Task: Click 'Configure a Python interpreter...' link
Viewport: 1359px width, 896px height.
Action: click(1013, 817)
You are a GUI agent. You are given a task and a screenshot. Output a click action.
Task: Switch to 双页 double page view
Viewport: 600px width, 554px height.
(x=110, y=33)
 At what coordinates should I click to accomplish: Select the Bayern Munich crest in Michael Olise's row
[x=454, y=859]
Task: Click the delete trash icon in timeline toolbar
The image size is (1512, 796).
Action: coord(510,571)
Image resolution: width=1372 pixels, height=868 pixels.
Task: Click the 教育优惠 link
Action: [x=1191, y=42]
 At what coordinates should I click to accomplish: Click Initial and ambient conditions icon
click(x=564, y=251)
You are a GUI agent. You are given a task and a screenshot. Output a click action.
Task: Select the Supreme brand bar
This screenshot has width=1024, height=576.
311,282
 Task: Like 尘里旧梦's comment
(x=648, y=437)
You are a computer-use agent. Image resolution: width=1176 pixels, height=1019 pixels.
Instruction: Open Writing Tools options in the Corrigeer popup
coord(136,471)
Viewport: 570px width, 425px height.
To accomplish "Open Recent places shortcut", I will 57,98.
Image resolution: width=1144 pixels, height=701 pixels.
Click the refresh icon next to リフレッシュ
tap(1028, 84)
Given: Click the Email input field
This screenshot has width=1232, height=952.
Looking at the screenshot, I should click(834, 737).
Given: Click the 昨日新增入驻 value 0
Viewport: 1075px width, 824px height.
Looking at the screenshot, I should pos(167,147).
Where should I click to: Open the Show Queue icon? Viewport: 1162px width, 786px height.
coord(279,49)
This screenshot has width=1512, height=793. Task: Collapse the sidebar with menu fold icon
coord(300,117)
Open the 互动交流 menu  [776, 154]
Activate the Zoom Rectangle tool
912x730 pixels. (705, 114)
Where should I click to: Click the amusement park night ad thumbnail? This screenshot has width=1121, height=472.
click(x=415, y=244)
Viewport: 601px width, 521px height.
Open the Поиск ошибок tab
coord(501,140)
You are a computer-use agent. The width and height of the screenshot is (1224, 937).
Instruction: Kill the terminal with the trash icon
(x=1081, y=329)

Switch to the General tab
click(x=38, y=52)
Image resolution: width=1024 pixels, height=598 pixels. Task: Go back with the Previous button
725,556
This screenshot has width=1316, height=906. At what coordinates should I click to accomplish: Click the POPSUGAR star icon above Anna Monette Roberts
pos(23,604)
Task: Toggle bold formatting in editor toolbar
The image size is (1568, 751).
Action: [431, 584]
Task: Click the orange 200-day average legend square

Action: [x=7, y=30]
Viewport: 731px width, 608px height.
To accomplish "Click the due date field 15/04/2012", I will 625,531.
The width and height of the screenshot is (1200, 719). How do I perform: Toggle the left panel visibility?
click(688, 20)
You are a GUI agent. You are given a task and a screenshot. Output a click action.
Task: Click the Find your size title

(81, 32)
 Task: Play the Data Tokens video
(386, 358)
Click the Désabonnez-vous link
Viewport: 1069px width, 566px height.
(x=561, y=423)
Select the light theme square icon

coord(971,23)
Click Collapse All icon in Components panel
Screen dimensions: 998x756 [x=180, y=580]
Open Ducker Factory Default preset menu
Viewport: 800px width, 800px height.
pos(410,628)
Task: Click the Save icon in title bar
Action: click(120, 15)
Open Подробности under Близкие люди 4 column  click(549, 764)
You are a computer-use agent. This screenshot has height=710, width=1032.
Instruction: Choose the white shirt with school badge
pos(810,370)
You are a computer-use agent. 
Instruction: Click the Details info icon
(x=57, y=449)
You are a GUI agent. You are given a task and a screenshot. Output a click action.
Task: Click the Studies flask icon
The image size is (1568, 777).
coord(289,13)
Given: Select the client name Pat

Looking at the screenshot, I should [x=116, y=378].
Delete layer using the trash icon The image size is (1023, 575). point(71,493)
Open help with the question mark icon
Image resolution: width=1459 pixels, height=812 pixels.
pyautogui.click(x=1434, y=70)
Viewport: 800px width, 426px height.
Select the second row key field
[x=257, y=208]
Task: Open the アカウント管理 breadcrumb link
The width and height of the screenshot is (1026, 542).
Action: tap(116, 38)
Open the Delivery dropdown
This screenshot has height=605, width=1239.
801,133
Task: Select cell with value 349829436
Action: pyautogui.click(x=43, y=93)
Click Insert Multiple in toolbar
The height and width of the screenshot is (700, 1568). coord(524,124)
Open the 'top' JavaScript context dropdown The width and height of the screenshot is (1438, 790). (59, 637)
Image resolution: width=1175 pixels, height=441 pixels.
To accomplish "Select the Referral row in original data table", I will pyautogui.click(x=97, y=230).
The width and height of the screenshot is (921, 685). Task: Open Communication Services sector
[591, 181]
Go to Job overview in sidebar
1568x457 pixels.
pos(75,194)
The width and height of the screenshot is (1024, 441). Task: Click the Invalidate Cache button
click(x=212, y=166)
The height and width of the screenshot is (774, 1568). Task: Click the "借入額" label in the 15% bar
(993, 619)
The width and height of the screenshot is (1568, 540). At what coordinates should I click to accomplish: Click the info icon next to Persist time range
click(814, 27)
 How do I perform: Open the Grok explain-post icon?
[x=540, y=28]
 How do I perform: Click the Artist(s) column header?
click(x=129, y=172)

Action item ->
Looking only at the lines of the material above, count those containing "dropdown" and give that number by itself.

Exercise solution ->
2